Mind-body interventions have been shown to be efficacious in reducing both physical pain and psychological distress. Two common mind-body interventions are hypnosis and mindfulness. Hypnosis is an altered state of consciousness characterized by focused attention and reduced peripheral awareness. Mindfulness is a metacognitive state in which thoughts, feelings and sensations are experienced nonjudgmentally. A recent randomized control trial revealed that a single, scripted session of hypnotic suggestion and mindfulness training effectively reduced pain, and desire for pain medication in a sample of hospital inpatients, relative to psychoeducation. Given these promising findings, we sought to replicate this design in an outpatient population preparing for elective, hip or knee orthopedic surgery.

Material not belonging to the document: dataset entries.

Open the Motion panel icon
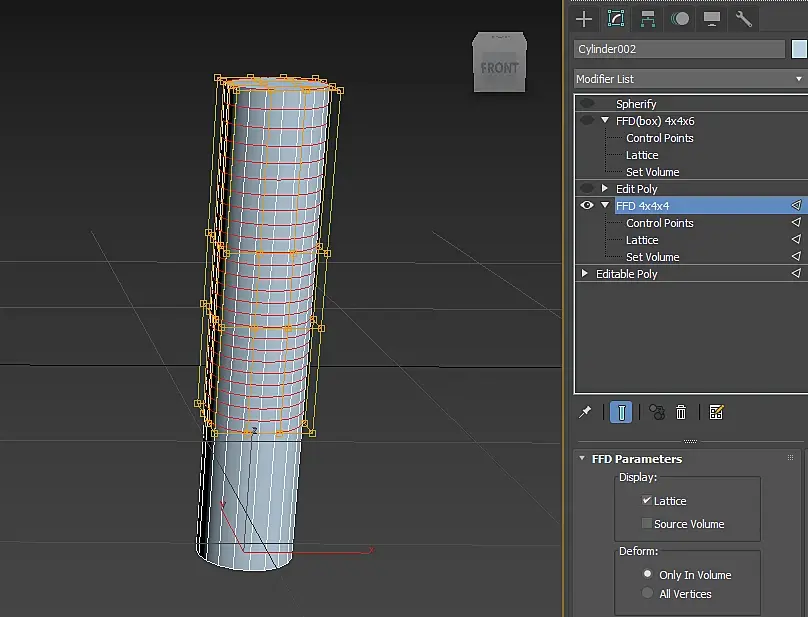The height and width of the screenshot is (617, 808). 680,19
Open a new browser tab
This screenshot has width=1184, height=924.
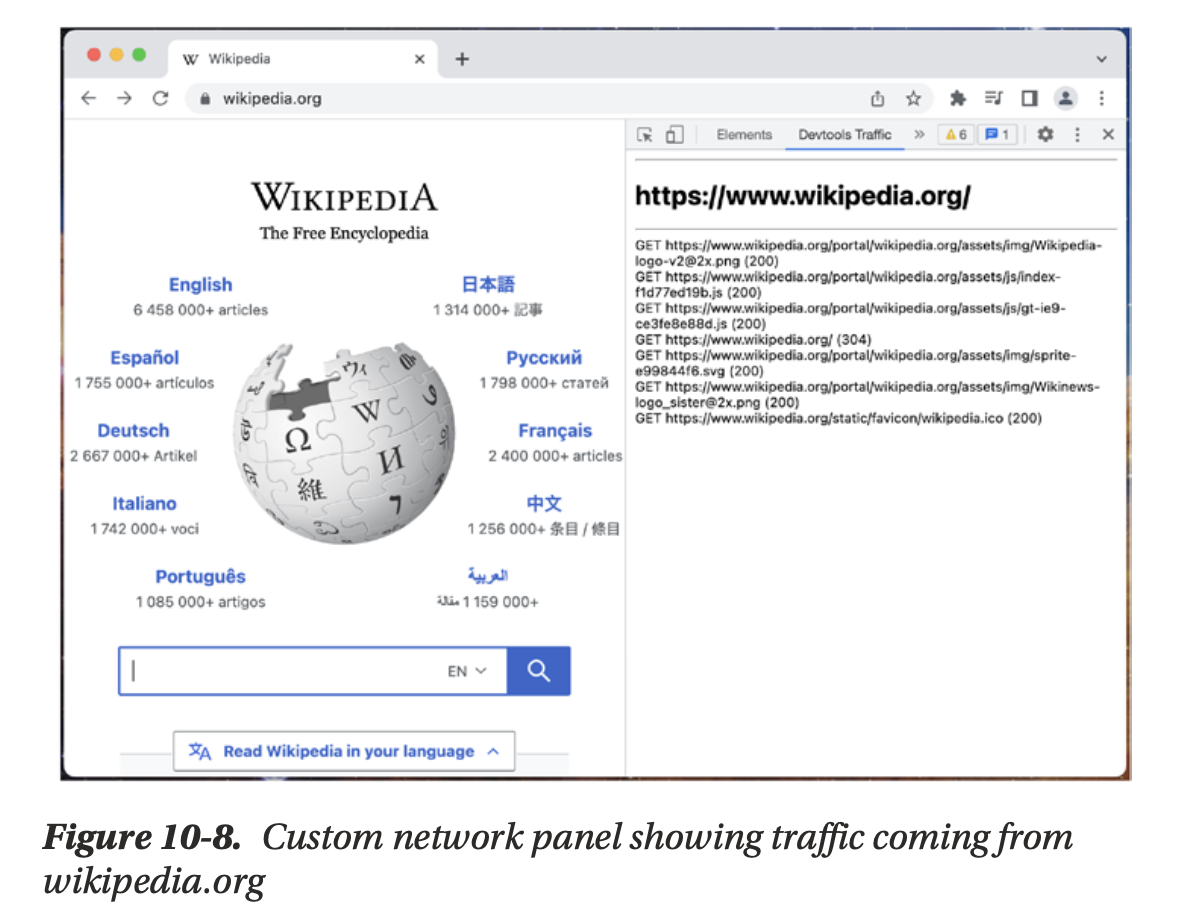(x=462, y=59)
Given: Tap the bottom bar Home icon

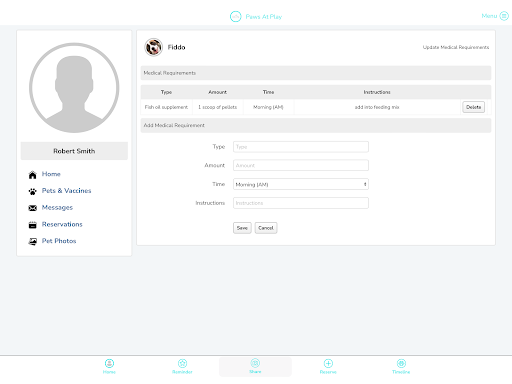Looking at the screenshot, I should coord(109,363).
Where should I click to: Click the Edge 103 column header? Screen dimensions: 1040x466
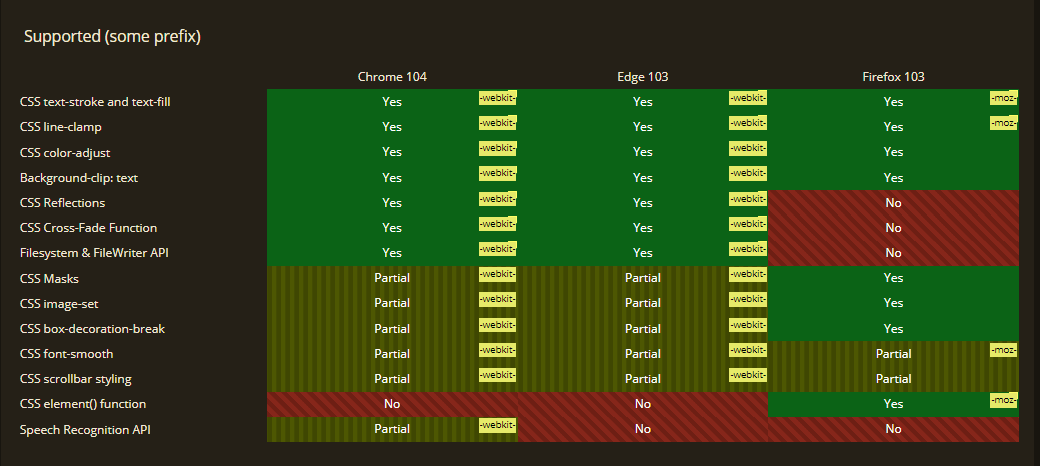tap(642, 77)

Methods: This study was a three-arm, randomized controlled trial conducted at a university-based orthopedic clinic during a preoperative information session for patients scheduled for surgery. Patients (N = 92) were assigned to one of three, 15-minute psychosocial intervention conditions delivered by either a social worker or a psychologist: mindfulness (n = 33), hypnotic suggestion (n = 28), or psychoeducation (n = 31). Patients completed a brief survey measuring pain, desire for pain medication, and anxiety pre- and post-intervention. Change scores were calculated by subtracting the post-intervention score from the pre-intervention score for each variable.
Results: Repeated measures ANOVA with Bonferroni post hoc analysis revealed a pattern of significantly reduced pain (F2,92=3.61, p=.03), desire for pain medication (F2,92=2.86, p= .05), and anxiety (F2,93=3.06, p=.05) for participants receiving mind-body interventions compared with psychoeducation. Results indicated the mind-body interventions did not differ in their effectiveness. Bivariate correlations indicated that, regardless of condition, decreased pain was associated with decreased desire for pain medication (r=.32, p=.002) and decreased anxiety (r=.22, p=.03). Similarly, decreased anxiety was associated with decreased desire for pain medication (r=.32, p=.001).
Conclusions and Implications: Findings from this study indicate that a brief mind-body intervention, conducted by a social worker, is likely to alleviate pain, decrease medication desire, and relieve anxiety in patients preparing for elective, orthopedic surgery. In this sample, hypnotic suggestion and mindfulness training encouraged more positive changes than psychoeducation. As such, mind-body interventions may be useful adjuncts to medical pain management, and the identification of effective, non-pharmacological pain management strategies is imperative in the context of the opioid crisis.